= Puppet Animation Scotland =

Puppet Animation Scotland, now known as Manipulate Arts, is a Scottish organisation that promotes and develops puppetry and animation as art forms. They hold an annual festival, the Manipulate Visual Theatre Festival (since 2008), and formerly held the Puppet Animation Festival (1984–2022). In November 2023 the organisation became known as Manipulate Arts. 2024 was the body's fortieth year. As of 2024, Puppet Animation Scotland/Manipulate Arts is supported by Creative Scotland with an annual grant of £180,000. It has three full-time employees; the artistic director is Dawn Taylor.

==Festivals==
Puppet Animation Scotland/Manipulate Arts has organised two annual festivals. The first, established in 1984, was aimed at children; it was described in 2015 as the "largest performing arts event for children" in Britain; it ceased in 2022. The other, Manipulate, established in 2008 by Simon Hart, is an international festival of visual theatre and animation, aimed at adults, which focuses on puppetry but also shows other material. Then-artistic director Hart said in 2015 that his aim in founding Manipulate was not only to attract international acts to Scotland but also to "encourage Scottish artists to create work of a similar scale and ambition". He said he wanted to introduce viewers in Scotland to a continental Europe experimental theatre tradition of acts based on "images, objects and movement" rather than "text, character and plot-theatre", allowing for different audience interpretations.

The first Manipulate festival was in Dundee with four main acts, Light! by Compagnie Mossoux-Bonté (Belgium), Angel by Duda Paiva (the Netherlands), Appel d'Air by Vélo Théâtre (France) and The Seed Carriers by Stephen Mottram (England). Between 2009 and 2019 Manipulate festivals were held at Edinburgh's Traverse Theatre; in 2020 the festival moved to the Summerhall arts complex, also in Edinburgh.

The 2011 festival included The Animals And Children Took To The Streets by 1927, a glove-puppet act by Jerk and The Last Miner by Tortoise In A Nutshell, as well as animated films and masterclasses by Compagnie Philippe Genty. The 2013 festival hosted Physical Theatre Scotland and Vox Motus from Scotland, as well as Neville Tranter's Stuffed Puppet Theatre (the Netherlands), Nuku Theatre (Estonia), Cloud Eye Control (USA) and Yael Rasooly (Israel). Other acts in 2009–14 included the Editta Braun Company (Austria) and Figurentheater Tubingen (Germany).

Information -

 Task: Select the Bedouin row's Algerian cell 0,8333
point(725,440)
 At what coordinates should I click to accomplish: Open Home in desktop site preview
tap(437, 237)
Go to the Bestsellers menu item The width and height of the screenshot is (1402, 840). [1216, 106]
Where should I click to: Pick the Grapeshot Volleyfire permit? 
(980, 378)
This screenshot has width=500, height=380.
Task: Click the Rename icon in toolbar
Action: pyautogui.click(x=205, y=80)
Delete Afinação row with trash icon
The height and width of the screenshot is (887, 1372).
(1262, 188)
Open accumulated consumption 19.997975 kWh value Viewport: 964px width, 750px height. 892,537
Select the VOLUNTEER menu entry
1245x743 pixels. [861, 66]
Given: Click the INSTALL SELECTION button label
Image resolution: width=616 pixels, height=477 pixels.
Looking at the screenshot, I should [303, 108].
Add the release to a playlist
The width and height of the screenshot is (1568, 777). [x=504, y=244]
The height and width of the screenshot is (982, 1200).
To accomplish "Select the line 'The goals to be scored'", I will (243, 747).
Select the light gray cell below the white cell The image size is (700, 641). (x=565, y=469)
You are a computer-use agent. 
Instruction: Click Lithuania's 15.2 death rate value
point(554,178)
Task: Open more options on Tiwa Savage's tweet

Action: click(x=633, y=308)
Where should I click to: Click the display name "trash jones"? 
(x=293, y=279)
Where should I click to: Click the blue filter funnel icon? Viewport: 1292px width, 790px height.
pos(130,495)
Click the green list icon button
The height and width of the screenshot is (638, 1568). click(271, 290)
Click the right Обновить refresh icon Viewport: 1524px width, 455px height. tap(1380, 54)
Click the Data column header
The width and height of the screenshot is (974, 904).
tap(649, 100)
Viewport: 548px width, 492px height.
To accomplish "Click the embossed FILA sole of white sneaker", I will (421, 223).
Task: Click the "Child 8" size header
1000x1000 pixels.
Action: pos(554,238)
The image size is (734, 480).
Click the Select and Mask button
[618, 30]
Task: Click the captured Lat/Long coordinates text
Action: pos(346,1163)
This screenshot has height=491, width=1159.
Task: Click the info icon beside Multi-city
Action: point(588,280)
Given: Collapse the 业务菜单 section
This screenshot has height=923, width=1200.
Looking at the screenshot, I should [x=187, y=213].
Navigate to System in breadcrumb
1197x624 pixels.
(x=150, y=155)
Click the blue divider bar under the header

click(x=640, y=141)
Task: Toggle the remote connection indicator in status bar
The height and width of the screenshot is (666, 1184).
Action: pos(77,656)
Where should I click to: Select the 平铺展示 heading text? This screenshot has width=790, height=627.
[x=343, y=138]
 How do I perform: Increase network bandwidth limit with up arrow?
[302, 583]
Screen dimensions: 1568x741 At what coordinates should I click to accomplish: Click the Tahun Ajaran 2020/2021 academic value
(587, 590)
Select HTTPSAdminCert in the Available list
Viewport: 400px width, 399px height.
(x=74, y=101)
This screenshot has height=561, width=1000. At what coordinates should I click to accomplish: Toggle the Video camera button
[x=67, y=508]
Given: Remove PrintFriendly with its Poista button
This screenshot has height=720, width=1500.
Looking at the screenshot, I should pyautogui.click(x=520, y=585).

What needs to be done -
Can you print the passage of the Puppet Animation Scotland text between "Puppet Animation Scotland, now" and "is Dawn Taylor.", inclusive, with no changes?

Solution to the problem -
Puppet Animation Scotland, now known as Manipulate Arts, is a Scottish organisation that promotes and develops puppetry and animation as art forms. They hold an annual festival, the Manipulate Visual Theatre Festival (since 2008), and formerly held the Puppet Animation Festival (1984–2022). In November 2023 the organisation became known as Manipulate Arts. 2024 was the body's fortieth year. As of 2024, Puppet Animation Scotland/Manipulate Arts is supported by Creative Scotland with an annual grant of £180,000. It has three full-time employees; the artistic director is Dawn Taylor.